Given request a:
Reproduce the part of the passage on clergy abuse between "In the US, a" and "nothing about it.", inclusive.

Extracted text:
((
Der Spiegel magazine reported on Wednesday that a study commissioned by the German Bishops’ Conference had revealed that 1,670 clerics and priests had sexually abused 3,677 minors, mostly males, in Germany over a 70-year period.

In the US, a grand jury has found that 301 priests in the state of Pennsylvania sexually abused minors over a similar period.

Francis meets on Thursday with US Church leaders to discuss that report, as well as a scandal involving a former American cardinal and demands from an Italian archbishop, Carlo Maria Viganò, that the pontiff step down over that case.

Cardinal Daniel DiNardo, president of the US bishops’ conference, asked for the meeting after Viganò last month accused the pope of knowing for years about sexual misconduct by former US cardinal Theodore McCarrick and doing nothing about it.
))
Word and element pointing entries
((
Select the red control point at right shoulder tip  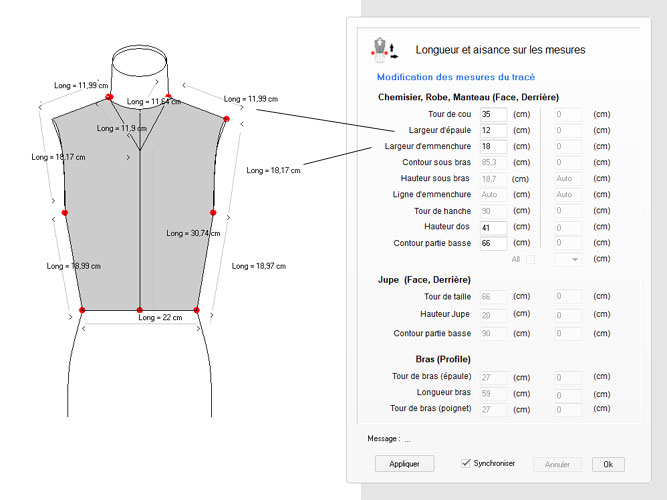pyautogui.click(x=226, y=119)
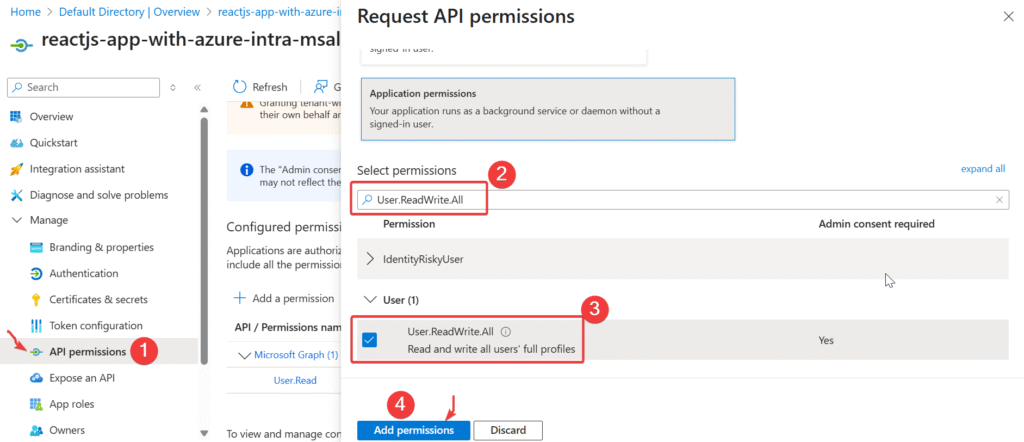This screenshot has width=1024, height=442.
Task: Click the Certificates & secrets key icon
Action: coord(36,299)
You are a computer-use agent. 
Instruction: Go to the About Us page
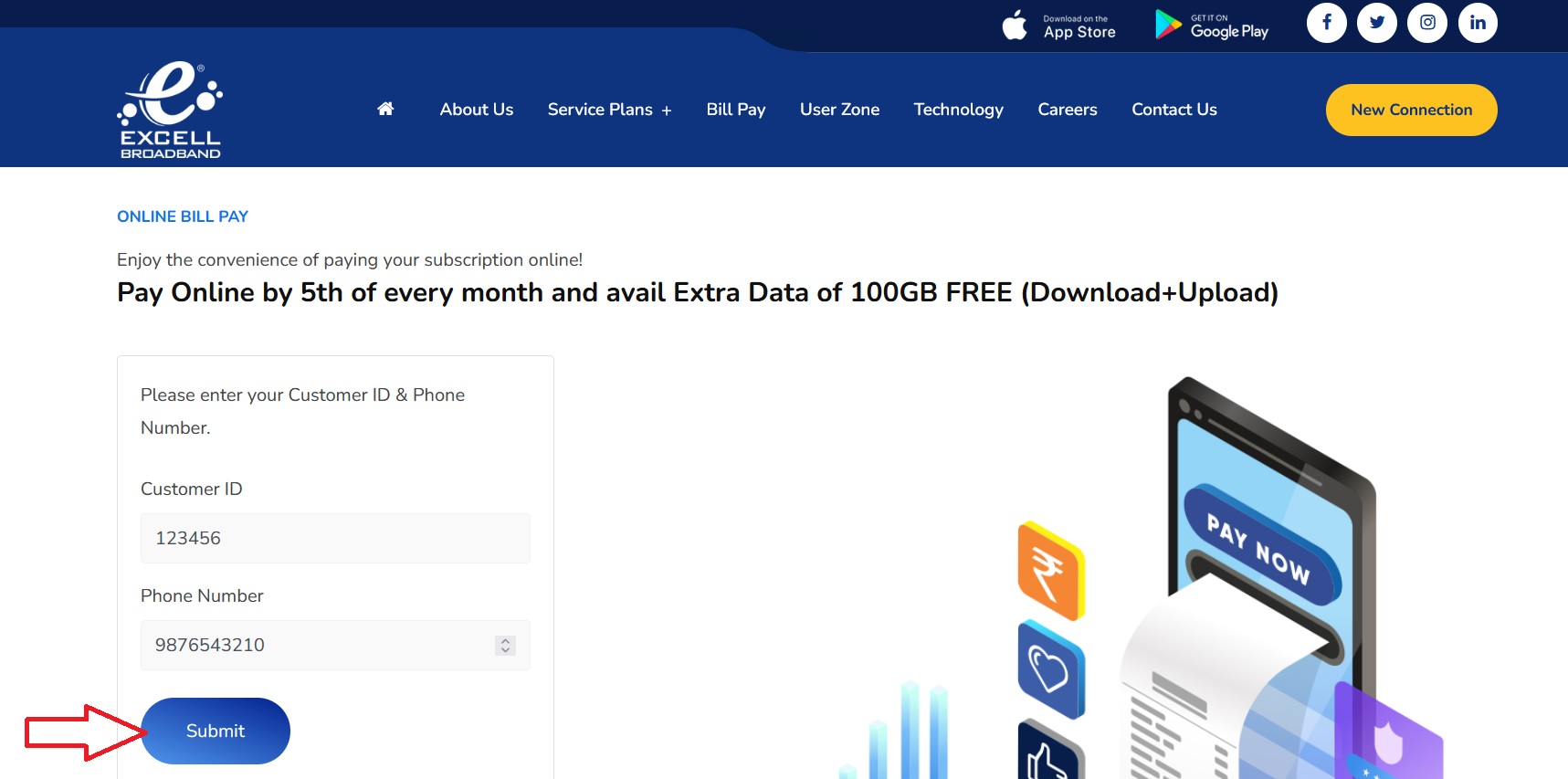(x=476, y=110)
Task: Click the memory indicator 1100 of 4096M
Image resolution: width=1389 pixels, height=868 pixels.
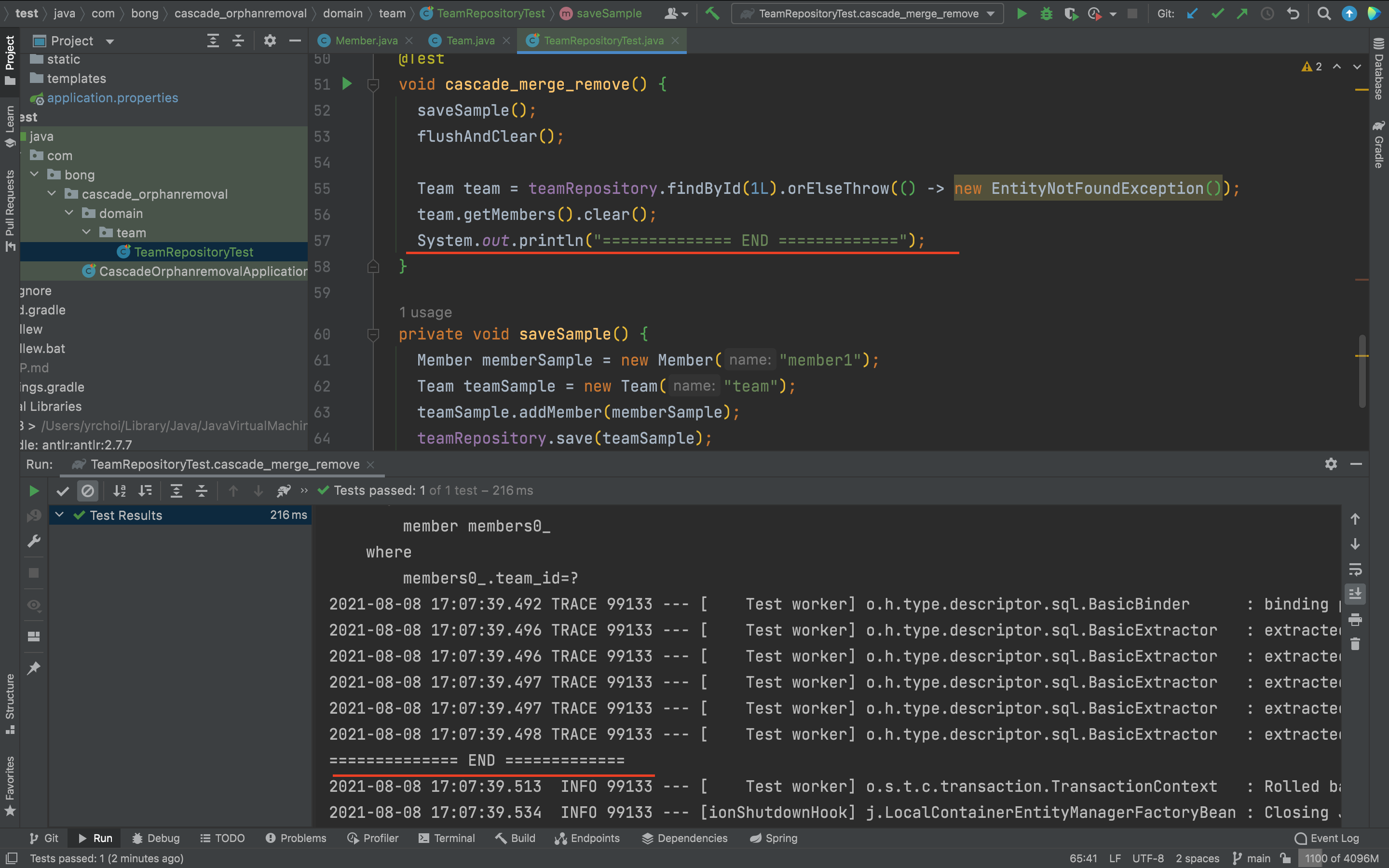Action: (1341, 858)
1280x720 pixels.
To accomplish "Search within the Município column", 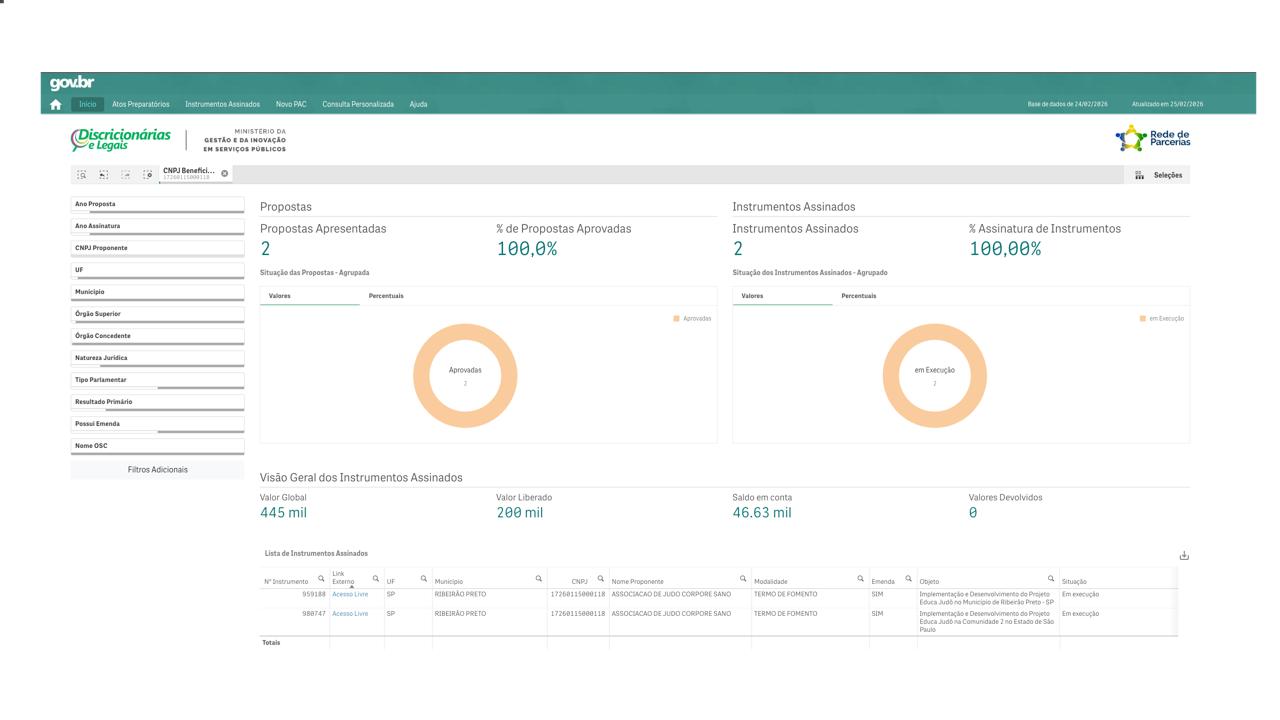I will pos(538,579).
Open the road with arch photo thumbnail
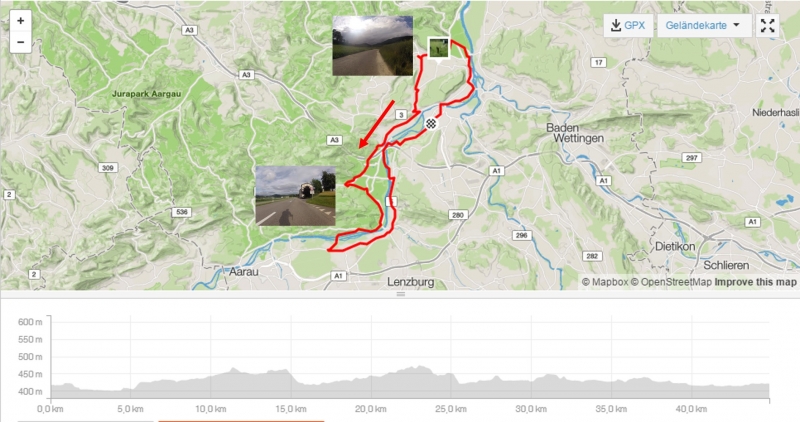 295,195
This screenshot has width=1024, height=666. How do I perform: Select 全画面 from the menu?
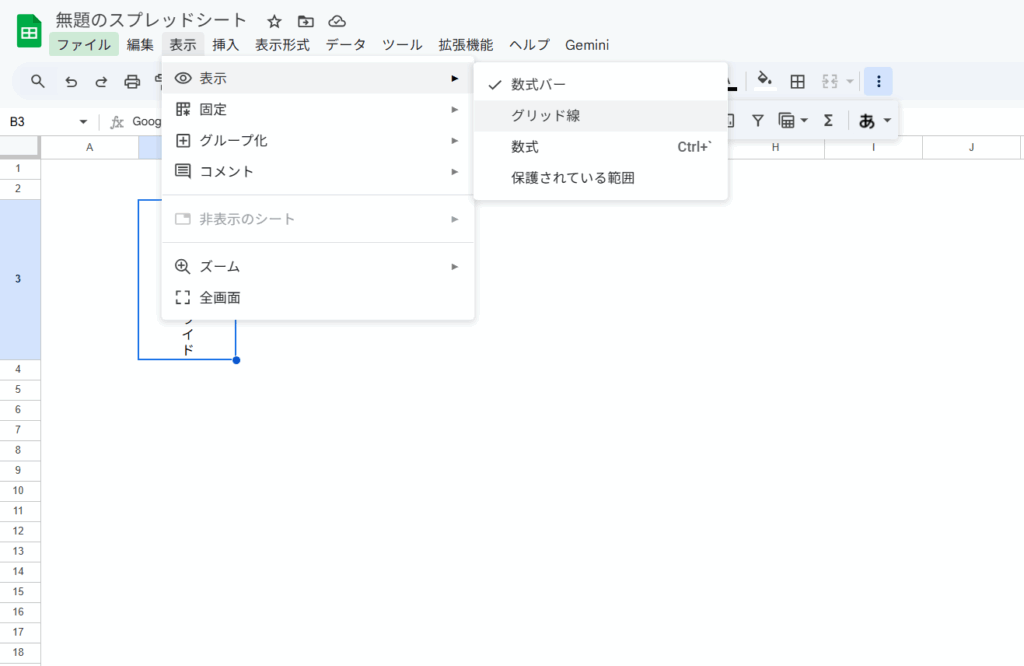point(219,297)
))
Given request b:
In the records, rename "thumbnail" as "preview image" from the line containing "Open the road with arch photo thumbnail" through the end of the records, inclusive, leaving everything else unchanged. Give only those lines, without the pictures.

Written response a:
In the US, a grand jury has found that 301 priests in the state of Pennsylvania sexually abused minors over a similar period.

Francis meets on Thursday with US Church leaders to discuss that report, as well as a scandal involving a former American cardinal and demands from an Italian archbishop, Carlo Maria Viganò, that the pontiff step down over that case.

Cardinal Daniel DiNardo, president of the US bishops’ conference, asked for the meeting after Viganò last month accused the pope of knowing for years about sexual misconduct by former US cardinal Theodore McCarrick and doing nothing about it.

Written response b:
Open the road with arch photo preview image
 295,195
This screenshot has width=1024, height=666. How do I perform: Select 全画面 from the menu?
point(219,297)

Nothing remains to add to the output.